DAVIS -- One of the deep problems in neurobiology is how an animal’s nervous system coordinates movements in all parts of the body. Now thanks to a grant of nearly $1 million, a neurobiologist and a mathematician at UC Davis are poised to find the answer.
“What’s exciting about receiving this grant is that it will let us test a new way of describing and thinking about how all coordinating circuits perform,” said Brian Mulloney, a professor of biological sciences in the Department of Neurobiology, Physiology and Behavior. “We don’t know if our idea is right, but we’ve got all the parts to test it. And if it is correct, then the medical impact of the work will eventually be very great.”

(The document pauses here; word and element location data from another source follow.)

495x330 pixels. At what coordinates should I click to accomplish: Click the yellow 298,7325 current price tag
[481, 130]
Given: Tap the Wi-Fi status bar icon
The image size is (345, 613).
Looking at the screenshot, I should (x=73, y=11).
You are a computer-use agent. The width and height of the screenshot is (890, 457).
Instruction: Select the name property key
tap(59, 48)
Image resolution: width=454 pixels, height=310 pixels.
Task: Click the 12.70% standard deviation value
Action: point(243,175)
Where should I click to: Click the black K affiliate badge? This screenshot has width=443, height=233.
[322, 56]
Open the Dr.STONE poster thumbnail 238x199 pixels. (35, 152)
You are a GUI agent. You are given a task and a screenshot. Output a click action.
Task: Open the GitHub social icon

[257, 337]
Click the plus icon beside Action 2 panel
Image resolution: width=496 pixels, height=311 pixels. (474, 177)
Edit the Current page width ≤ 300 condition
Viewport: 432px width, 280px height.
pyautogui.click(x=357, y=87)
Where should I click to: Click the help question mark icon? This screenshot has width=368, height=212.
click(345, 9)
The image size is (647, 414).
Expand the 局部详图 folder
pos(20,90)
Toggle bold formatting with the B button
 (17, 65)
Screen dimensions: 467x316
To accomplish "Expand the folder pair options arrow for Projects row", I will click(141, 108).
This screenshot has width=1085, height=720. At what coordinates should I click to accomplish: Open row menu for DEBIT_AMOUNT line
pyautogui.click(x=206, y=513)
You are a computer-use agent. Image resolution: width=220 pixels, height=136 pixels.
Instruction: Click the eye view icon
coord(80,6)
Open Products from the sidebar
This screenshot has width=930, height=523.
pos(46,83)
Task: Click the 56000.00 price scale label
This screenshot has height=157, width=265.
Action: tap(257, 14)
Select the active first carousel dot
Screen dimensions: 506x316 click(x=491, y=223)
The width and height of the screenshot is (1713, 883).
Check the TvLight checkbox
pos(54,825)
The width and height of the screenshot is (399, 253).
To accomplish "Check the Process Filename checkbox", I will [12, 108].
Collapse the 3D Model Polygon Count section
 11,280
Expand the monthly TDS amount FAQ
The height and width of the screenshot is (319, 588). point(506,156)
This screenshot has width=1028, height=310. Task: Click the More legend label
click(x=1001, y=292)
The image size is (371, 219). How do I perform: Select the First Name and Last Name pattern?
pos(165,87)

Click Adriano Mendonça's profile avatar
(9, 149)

The Collaborative Research in Computational Neuroscience program, which is a joint initiative between the National Science Foundation and the National Institutes of Health, has awarded $963,426 to Mulloney and Timothy J. Lewis, an associate professor of mathematics. The grant will allow the two to follow up on a decade’s worth of studies led by Mulloney. Those studies identified and mapped the organization of the key nerve cells that coordinate movements of a crayfish’s swimmerets: small appendages on the animal’s abdomen that propel it through the water.
Crayfish, with their simplified neural circuitry and nerve cells that are easily accessible to impulse-recording electrodes, are ideal animals for studying the basis of movement. Although they are crustaceans -- a class of animals without spinal cords -- the nervous system that controls locomotion is very stable across different animal groups, Mulloney said. In crayfish as well as mammals, neural circuits of the central nervous system coordinate limb movement by distributing information from each limb to other parts of the system.
With support from the NSF/NIH grant, Mulloney and Lewis will combine mathematical theory with biological experimentation to construct a comprehensive model of the crayfish’s entire swimmeret neural circuitry, and then explore how this architecture interacts with properties of the nerve cells and processes occurring at nerve junctions (synapses) to produce stable, coordinated locomotion.
“If we succeed in our efforts, we’ll have a much better basis for understanding the organization of the spinal cord and brain stem in all organisms,” Mulloney said. “And that will bring us many steps closer to finding treatments for a range of neural system diseases and disorders.”
The award is one of about 20 grants totaling around $8 million that the campus has already received from the American Recovery and Reinvestment Act of 2009. This “stimulus package,” which President Barack Obama signed into law in February, allocated $8.2 billion to NIH and $3 billion to NSF for research grants.